In terms of materials for the masks, we have two new sources. One is from a company that makes the dust-repelling fabric for speakers for sound systems. That material, when charged, gets to a similar level of protection as an N95 mask and, if used properly, can protect a health care worker for an entire shift. A team at North Carolina State University, which is the premier fabric institute for polymers, has a production line operating 10 hours per day. We’re helping to get them going 24/7.
Of course, there’s only so much filtering material that can be produced. So, we need to use every centimeter of fabric effectively, which means rethinking the mask itself.
So instead of the traditional N95 disposable mask, we’re working on a composite rubber face mask with small, replaceable filter cartridges. This mask looks like the ones painters wear. The filter fabric in the cartridges will have the electrostatic charge, and at the end of a shift, the doctor or nurse can simply remove the mask, clean it and replace the cartridges with new ones, enabling them to use the same mask again the next day.
Would the masks’ replaceable filter cartridges contain similar material to that of an N95 mask?
Essentially, yes. The main advantage is that we will use far less filter material than we would with a disposable mask, so no filter material goes to waste.
Best of all, we’re not putting health care workers in a position where they feel they have to wash or heat sterilize an N95 mask, which just reduces the effectiveness of the masks they’ve been forced to reuse up to this point.
So how do we get from concept to rapid production, given the current supply chain constraints?
We used 3D printing for prototypes and molds. After working with the medical community and the team at the Global Center for Medical Innovation in Atlanta to make sure the mask is up to standards, our medical-grade plastics experts started working with private and government manufacturers to create an injection mold.

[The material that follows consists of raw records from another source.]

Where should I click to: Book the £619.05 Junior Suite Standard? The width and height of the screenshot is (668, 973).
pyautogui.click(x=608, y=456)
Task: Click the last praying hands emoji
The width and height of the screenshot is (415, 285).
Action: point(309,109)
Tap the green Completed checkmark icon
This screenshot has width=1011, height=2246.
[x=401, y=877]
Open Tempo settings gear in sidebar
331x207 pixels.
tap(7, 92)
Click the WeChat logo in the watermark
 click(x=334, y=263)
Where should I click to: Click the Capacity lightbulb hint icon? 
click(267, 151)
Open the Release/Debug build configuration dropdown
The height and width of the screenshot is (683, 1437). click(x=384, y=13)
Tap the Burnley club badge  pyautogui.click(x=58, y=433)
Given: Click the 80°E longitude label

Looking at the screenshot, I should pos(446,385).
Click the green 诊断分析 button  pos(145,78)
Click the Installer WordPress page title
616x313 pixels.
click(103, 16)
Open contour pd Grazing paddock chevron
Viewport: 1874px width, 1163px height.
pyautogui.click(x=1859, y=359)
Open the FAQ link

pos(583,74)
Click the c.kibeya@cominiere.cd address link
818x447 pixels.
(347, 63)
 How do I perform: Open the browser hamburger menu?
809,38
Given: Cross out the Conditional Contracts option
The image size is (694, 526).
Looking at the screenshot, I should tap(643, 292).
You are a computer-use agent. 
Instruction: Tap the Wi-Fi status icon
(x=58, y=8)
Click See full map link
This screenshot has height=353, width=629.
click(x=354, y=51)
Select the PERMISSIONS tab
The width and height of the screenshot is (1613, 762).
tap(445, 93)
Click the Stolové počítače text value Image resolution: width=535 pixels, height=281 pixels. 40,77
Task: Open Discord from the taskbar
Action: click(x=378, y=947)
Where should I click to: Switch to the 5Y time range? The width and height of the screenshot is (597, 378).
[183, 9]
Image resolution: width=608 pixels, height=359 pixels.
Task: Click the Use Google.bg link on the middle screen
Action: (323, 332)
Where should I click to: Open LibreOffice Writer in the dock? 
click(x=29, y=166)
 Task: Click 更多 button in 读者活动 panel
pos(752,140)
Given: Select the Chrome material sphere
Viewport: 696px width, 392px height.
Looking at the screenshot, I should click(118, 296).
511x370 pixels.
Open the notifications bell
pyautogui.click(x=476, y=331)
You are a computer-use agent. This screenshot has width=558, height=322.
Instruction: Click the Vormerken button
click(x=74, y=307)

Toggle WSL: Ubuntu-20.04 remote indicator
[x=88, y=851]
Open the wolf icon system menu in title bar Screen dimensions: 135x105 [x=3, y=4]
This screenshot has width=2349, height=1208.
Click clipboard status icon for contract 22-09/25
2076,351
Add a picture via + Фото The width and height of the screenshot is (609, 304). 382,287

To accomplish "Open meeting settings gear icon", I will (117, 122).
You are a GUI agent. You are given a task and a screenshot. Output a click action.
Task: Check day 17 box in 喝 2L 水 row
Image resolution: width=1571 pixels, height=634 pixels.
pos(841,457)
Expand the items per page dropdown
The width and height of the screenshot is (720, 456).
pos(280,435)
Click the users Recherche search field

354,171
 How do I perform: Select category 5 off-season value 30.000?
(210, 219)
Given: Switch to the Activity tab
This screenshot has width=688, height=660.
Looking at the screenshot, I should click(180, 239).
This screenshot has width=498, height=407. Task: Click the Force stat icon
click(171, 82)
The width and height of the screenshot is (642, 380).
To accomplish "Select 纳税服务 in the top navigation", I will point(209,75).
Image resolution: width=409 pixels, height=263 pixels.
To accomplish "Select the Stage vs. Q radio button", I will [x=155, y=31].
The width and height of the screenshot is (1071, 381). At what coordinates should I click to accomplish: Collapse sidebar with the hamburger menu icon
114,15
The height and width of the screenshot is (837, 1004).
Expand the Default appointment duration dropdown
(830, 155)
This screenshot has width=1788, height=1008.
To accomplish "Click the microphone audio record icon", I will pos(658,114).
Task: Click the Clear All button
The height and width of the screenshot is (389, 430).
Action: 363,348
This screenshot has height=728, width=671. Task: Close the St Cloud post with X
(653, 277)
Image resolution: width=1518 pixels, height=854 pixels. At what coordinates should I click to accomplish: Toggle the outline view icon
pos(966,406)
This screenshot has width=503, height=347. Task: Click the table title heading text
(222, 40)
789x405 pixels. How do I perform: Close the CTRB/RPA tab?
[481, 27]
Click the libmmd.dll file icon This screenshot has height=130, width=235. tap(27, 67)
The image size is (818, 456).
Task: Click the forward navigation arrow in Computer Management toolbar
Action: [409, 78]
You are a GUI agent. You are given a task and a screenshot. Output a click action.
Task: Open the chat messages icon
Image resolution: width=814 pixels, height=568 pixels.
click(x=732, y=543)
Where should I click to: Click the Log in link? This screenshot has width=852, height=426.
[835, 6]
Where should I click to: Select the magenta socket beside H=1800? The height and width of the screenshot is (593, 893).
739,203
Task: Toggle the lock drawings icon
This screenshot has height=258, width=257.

Once the mold is built in the shape of the mask, thousands of them can be produced per hour. We’re collaborating with NASA, the Georgia Tech Research Institute, GE, Delta Airlines, the National Organization for Technology Exploration and Delivery, Boeing and the U.S. Army Futures Command to decide which materials can be scaled up.
How will the new mask get approved, adopted and distributed for widespread use?
Everyone involved is sticking to their expertise and leveraging their relationships to make sure we get this done and protect the people on the front lines, who are protecting all of us.
So, for example, we at ExxonMobil know materials science and supply chains, but we don’t know the medical community. The team at the Global Center for Medical Innovation, however, does – so they’re the ones working closely with doctors to make sure the mask is up to standard. That team is also coordinating with the FDA for quick approval.
How soon do you anticipate face shields and the new masks making their way to doctors and nurses?
The face shields will start shipping this week. The Army Futures Command and NASA have been helping with the design and prototyping process. Boeing also has shifted production to the shields. One production line can have an output of 10,000 shields per hour.
What’s key to understand, though, is that we’re not replacing supply from the other manufacturers of masks. We’re adding to it. In just a couple of weeks, we’ll have created an entirely different production method and supply chain that doesn’t have the same bottlenecks that exist now. It’s like the mobilization of the war effort in the 1940s: Everybody is pitching in to make this work.